Last Rebif shot and first Tysabri infusion.

So my last MRI wasn't good. New lesions on my spine and what the neurologist described as dystonic movements in my upper body which makes balance impossible. So he just reconfirmed what I had known. Rebif is not working as a disease modifier. It's been a hard road with the Rebif I've lost so much physically since going on it. He wanted me to go on Tysabri, and I have been very leery of it because of PML, a brain infection isn't a joke.
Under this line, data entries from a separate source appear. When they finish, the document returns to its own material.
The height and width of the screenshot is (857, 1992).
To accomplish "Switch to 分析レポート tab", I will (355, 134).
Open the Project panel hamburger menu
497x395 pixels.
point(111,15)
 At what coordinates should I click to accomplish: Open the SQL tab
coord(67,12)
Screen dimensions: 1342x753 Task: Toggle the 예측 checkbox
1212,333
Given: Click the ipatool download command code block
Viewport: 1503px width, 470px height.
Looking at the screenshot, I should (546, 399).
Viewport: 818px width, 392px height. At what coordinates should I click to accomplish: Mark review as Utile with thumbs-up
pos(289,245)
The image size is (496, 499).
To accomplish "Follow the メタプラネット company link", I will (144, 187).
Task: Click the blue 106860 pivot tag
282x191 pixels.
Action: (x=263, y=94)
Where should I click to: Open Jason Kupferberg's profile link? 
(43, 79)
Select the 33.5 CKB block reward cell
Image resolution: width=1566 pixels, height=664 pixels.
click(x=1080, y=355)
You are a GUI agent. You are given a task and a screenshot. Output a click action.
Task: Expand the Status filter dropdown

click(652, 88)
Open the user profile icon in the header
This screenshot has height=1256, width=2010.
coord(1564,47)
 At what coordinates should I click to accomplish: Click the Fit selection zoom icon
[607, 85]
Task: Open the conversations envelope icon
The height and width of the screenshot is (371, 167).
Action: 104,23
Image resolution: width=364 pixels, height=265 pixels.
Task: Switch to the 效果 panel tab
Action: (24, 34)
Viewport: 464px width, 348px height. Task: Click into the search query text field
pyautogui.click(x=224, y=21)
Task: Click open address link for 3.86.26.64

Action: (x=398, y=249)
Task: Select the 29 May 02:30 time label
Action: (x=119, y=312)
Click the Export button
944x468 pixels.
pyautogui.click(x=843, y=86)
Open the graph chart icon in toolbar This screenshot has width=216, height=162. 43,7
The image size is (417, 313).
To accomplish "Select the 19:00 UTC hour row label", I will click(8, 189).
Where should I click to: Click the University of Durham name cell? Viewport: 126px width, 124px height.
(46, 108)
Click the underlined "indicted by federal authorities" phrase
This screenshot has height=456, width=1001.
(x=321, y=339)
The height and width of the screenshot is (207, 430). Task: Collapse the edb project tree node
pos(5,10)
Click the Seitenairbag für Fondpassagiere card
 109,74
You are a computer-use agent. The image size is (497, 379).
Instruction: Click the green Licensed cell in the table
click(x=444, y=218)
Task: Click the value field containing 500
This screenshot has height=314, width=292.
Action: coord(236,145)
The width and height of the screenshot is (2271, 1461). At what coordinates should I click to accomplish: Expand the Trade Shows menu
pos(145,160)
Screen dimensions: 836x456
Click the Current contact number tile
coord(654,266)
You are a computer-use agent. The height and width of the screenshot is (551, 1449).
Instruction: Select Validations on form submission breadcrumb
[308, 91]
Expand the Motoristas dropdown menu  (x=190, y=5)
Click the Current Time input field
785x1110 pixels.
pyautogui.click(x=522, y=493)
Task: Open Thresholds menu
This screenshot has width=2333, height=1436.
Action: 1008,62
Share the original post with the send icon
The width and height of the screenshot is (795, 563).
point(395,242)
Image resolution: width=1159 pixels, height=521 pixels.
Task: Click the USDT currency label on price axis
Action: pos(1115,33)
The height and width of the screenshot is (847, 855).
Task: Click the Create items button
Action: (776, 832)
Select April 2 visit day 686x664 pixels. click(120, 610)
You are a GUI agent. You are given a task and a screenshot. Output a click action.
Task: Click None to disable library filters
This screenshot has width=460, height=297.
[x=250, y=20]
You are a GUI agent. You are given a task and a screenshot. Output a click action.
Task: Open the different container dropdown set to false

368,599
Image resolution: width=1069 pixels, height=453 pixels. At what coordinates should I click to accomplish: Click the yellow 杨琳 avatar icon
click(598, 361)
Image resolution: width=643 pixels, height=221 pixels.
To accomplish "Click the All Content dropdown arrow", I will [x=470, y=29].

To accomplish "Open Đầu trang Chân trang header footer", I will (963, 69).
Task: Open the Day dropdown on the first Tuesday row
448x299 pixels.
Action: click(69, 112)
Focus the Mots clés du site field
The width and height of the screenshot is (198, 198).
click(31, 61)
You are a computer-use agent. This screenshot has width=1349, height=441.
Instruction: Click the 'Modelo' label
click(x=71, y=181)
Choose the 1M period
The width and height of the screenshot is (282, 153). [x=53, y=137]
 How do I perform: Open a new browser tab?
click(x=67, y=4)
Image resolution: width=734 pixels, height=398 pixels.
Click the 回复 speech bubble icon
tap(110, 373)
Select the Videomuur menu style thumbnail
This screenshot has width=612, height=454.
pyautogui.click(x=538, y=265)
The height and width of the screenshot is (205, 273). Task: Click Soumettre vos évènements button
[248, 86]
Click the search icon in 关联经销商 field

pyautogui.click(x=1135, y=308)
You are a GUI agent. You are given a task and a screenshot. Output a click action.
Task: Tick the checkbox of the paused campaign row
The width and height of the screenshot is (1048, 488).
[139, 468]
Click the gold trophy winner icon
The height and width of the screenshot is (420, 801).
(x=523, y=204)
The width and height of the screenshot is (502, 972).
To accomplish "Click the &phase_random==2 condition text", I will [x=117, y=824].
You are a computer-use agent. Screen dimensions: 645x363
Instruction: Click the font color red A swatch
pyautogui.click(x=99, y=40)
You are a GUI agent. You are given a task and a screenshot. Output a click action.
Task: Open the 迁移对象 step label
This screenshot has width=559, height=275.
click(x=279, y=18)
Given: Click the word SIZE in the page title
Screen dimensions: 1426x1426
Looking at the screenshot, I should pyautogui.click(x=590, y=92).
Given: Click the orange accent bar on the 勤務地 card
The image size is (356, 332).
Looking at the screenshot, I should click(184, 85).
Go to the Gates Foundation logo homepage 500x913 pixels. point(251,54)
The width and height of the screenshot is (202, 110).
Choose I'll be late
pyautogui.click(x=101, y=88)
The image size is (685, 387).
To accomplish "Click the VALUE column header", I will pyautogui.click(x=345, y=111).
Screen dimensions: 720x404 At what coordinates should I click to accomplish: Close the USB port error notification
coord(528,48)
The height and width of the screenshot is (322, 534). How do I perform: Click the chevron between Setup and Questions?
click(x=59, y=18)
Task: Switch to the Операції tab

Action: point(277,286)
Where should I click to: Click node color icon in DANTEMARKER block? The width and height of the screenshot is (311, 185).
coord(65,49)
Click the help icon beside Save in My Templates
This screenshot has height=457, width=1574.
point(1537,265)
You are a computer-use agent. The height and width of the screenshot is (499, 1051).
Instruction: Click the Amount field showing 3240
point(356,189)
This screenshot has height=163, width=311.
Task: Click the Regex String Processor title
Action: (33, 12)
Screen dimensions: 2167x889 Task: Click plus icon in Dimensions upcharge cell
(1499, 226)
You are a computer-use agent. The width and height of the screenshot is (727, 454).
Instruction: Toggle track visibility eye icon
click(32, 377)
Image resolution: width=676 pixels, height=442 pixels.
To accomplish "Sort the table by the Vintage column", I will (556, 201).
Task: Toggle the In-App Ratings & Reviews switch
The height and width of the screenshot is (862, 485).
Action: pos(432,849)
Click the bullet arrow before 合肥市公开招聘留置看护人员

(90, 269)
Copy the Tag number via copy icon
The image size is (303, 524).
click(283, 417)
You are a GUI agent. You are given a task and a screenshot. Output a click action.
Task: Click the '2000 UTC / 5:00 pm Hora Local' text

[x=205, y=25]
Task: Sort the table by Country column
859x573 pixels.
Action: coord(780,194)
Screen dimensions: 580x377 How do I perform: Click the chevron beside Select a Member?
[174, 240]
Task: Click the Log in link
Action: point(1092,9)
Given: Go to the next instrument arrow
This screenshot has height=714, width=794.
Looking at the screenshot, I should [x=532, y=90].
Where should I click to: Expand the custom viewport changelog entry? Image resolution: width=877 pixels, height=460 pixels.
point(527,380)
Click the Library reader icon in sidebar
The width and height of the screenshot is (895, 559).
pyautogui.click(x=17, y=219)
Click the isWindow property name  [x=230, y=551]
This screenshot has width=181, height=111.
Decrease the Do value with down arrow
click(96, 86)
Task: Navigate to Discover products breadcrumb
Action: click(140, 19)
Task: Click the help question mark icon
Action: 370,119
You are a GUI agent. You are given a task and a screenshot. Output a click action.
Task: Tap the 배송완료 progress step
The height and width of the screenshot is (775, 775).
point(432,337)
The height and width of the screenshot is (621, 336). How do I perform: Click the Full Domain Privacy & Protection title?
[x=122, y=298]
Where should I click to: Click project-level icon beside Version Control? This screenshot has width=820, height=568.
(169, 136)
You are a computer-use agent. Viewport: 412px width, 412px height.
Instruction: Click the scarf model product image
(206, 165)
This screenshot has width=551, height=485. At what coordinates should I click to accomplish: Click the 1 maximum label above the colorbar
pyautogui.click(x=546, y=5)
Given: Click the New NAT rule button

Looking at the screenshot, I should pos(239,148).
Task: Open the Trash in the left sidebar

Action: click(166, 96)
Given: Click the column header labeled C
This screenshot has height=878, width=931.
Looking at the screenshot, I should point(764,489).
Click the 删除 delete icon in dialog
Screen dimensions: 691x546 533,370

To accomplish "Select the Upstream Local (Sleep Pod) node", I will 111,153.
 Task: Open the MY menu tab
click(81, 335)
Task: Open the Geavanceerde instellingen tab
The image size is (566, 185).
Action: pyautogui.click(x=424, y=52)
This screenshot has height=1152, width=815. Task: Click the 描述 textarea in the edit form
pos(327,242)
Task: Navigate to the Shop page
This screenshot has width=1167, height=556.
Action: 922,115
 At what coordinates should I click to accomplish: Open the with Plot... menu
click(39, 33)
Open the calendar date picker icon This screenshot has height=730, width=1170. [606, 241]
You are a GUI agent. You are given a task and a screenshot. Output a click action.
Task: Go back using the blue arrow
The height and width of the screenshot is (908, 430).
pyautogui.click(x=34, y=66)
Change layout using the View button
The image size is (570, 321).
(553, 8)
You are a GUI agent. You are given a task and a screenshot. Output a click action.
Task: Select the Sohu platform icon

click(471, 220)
So I took the test of the JC virus, which is one of the things that makes PML more prevalent and found out I was negative which cuts down on my chances for PML even more. After a bunch of freaking out and crying and coming to grips and freaking out again, I said yes let's do it.

My last shot of rebif was May 17th. I have not missed the 3 times weekly injections I gave myself.

Last needle of rebif getting injected. yikes.

My last two rebif injection site reactions that last for WEEKS, I also won't miss those! Or the flu symptoms, hard heartbeats, fever and chills with each injection!


On Monday May 20th I had my first infusion of Tysabri.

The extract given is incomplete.